Interview  /  Artists
Published: 01.05.2014
Interview with Tiffany Parbs.
Author:
Klimt02
Edited by:
Klimt02
Edited at:
Barcelona

Intro
The nature of how I work means each project presents it’s own unique challenges and set of problems to solve. The works that give me the most satisfaction are usually the last pieces I have resolved and completed.
Do you think that jewellery is being standardized? What is there of local and universal in your artistic work?
I don’t think that contemporary jewellery is necessarily becoming standardized as there seems a huge diversity of approaches present within the sector, but I do get disheartened when I see jewellers continually producing formulaic works that limit the possible potential for their practice. In terms of the universal in my work, one of the reasons I normally do not show my entire face in my work is the idea of presenting a fragmented, universal body which others can more readily identify with.

What do you expect when exposing your work to the public (for example with an exhibition)
The main intention behind my work is to invite the viewer to think further about the objects they allow into their intimate space.  I rely on a shared visual language between myself and the viewer, an existing common ground I can realign and reposition to create alternate expectations of shared knowledge and experience. However, I'm realistic enough to realise there are so many different factors that come into play when people view artwork that I can never really exert a controlling influence how my pieces will be interpreted once they are placed in the public arena. 

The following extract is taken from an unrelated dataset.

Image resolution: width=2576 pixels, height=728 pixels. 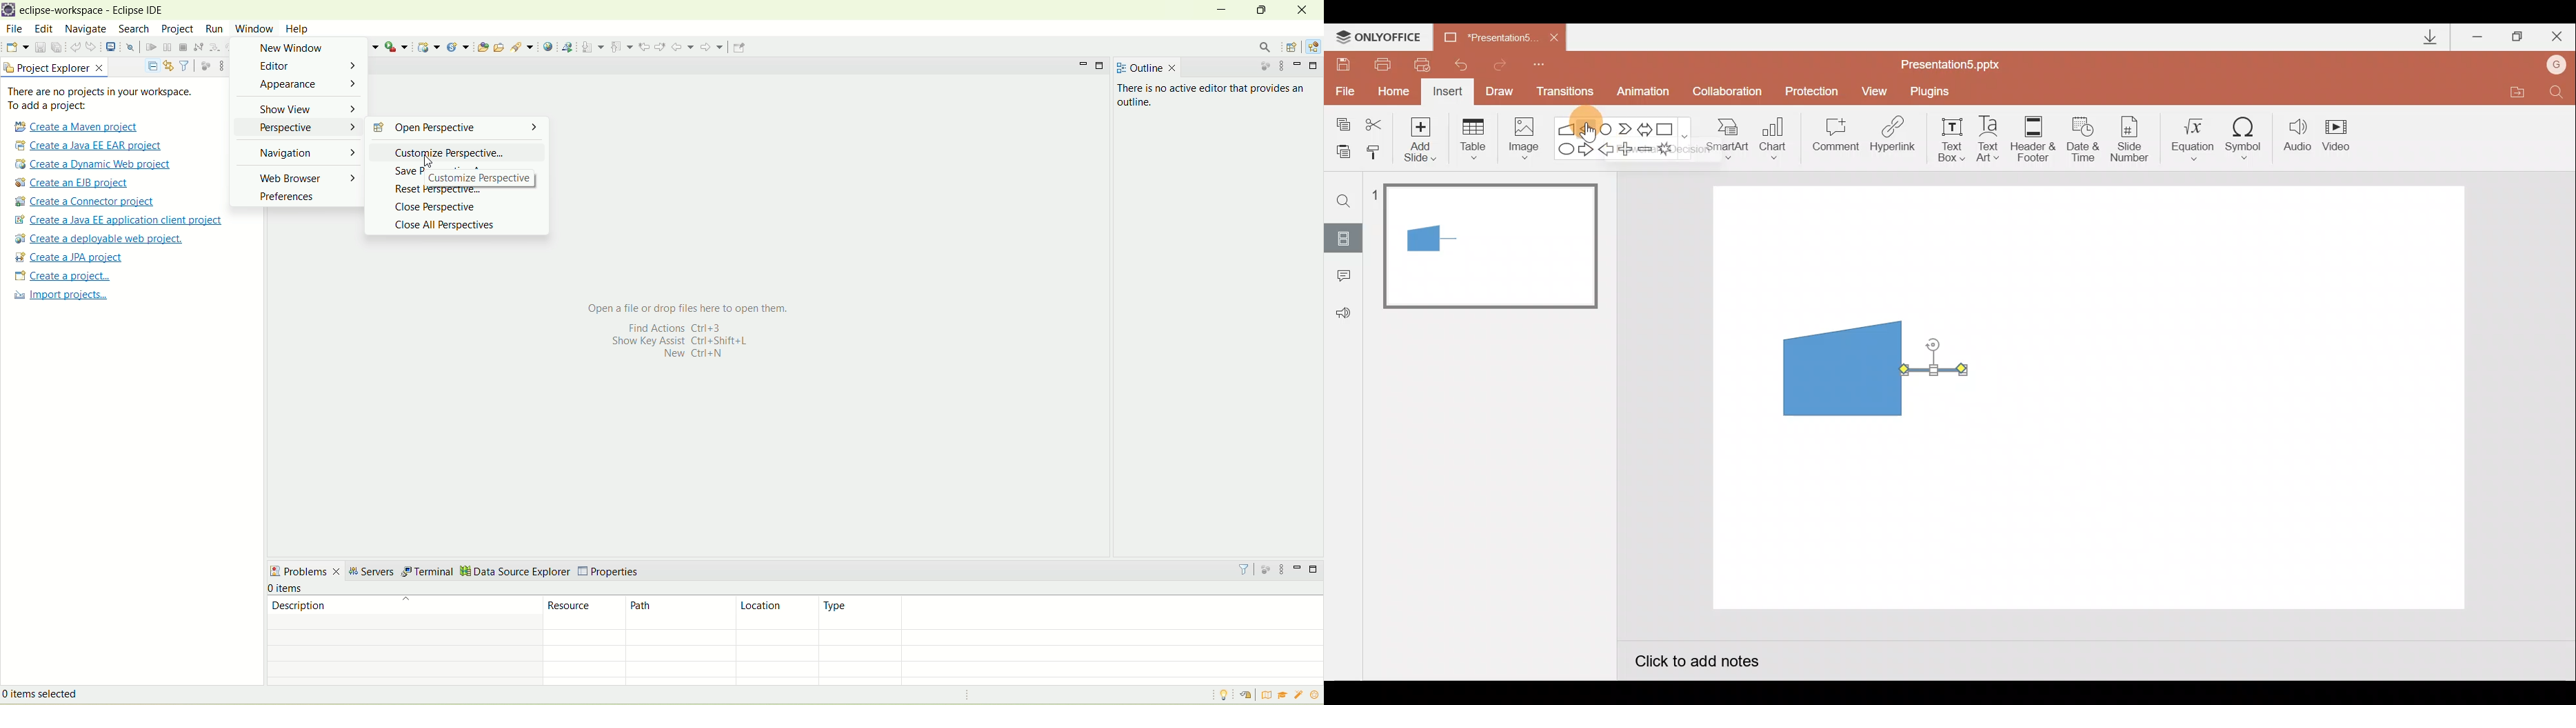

Are other areas besides the jewellery, present in your work?
The pieces I make are conceived from a place of personal narrative; they reflect the specific moment in time they are created, topics I am drawn to researching, and responses to changes in the social or political landscape.

The last work, book, film, that has moved me was...
While not a film, book or artwork, the most recent experience which really moved me was seeing the Japanese-born London-based four-piece psyche punk band Bo Ningen live, I felt my chest expand out past my rib cage and completely drowned in the music.

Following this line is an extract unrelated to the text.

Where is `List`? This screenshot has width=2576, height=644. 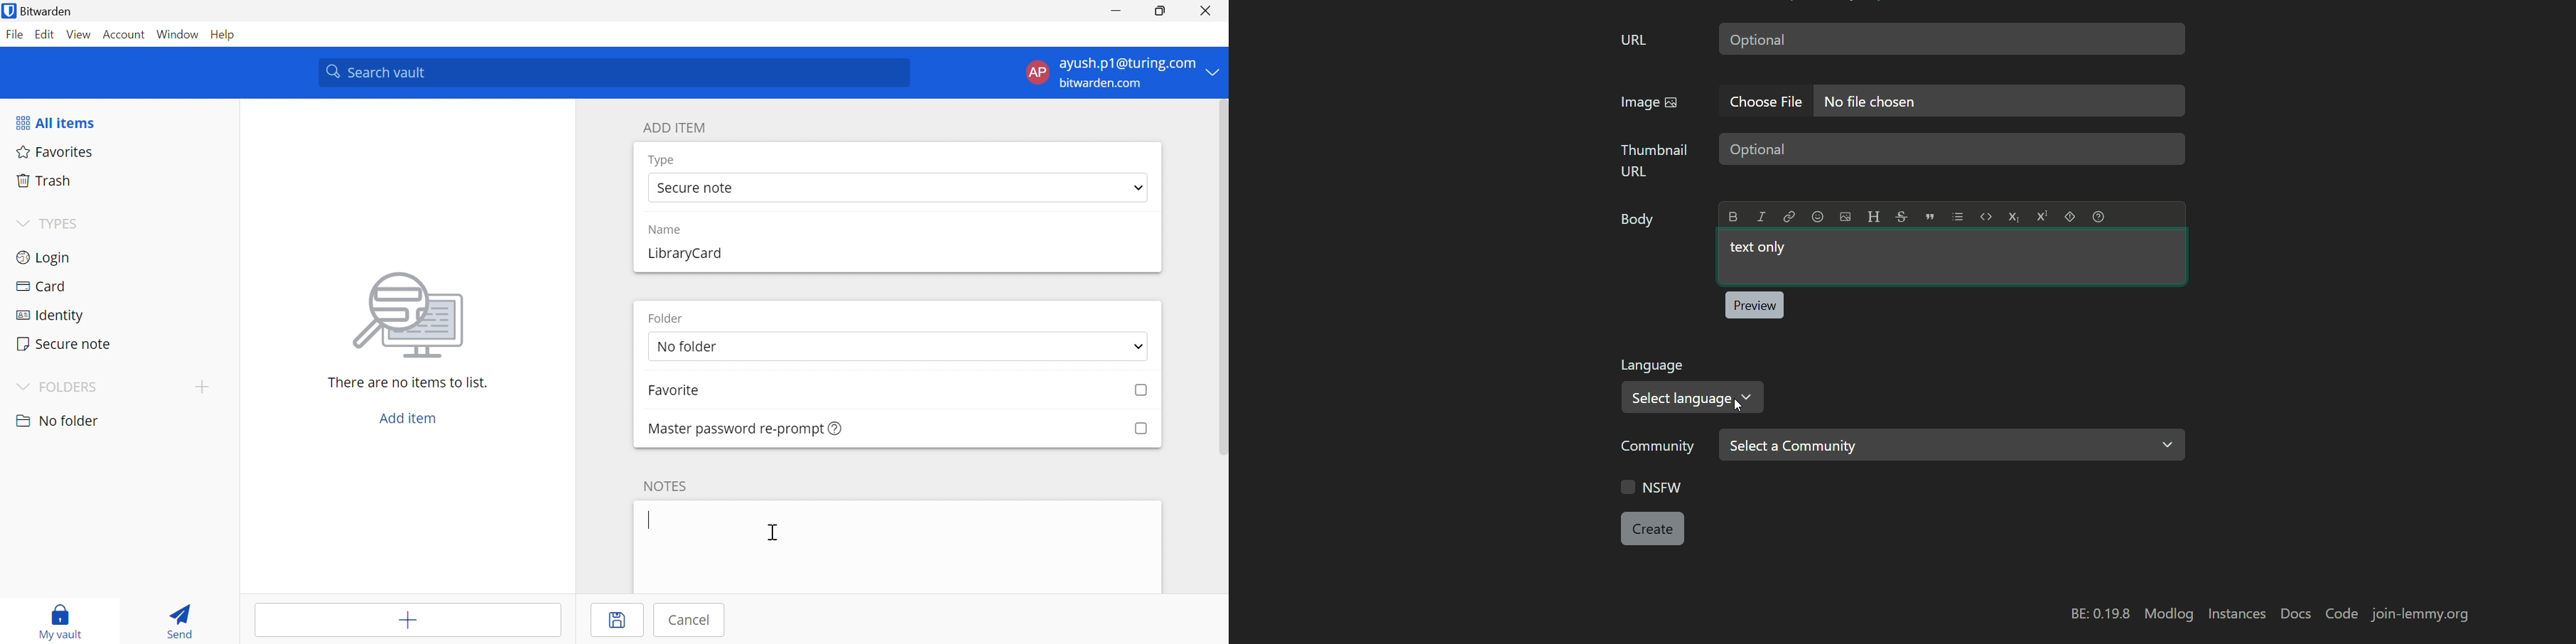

A place, space, country whose creativity surprises me...
Iceland – it’s such an amazing hub of creativity and inspiration with artists making really thought provoking work.

Is there any designer, jeweller, artist, you appreciate a lot?
There’s a host of people whose work I admire and respect but perhaps the jewellers and artists who have influenced me the most over the years include Susan Cohn, Catherine Truman & Sue Lorraine from Gray St Workshop, Emmy van Leersum and Gijs Bakker, Otto Künzli, Leigh Bowery, Rebecca Horn, Mona Hatoum and Lygia Clark.

What piece or work has given you the most satisfaction?
The nature of how I work means each project presents it’s own unique challenges and set of problems to solve. The works that give me the most satisfaction are usually the last pieces I have resolved and completed.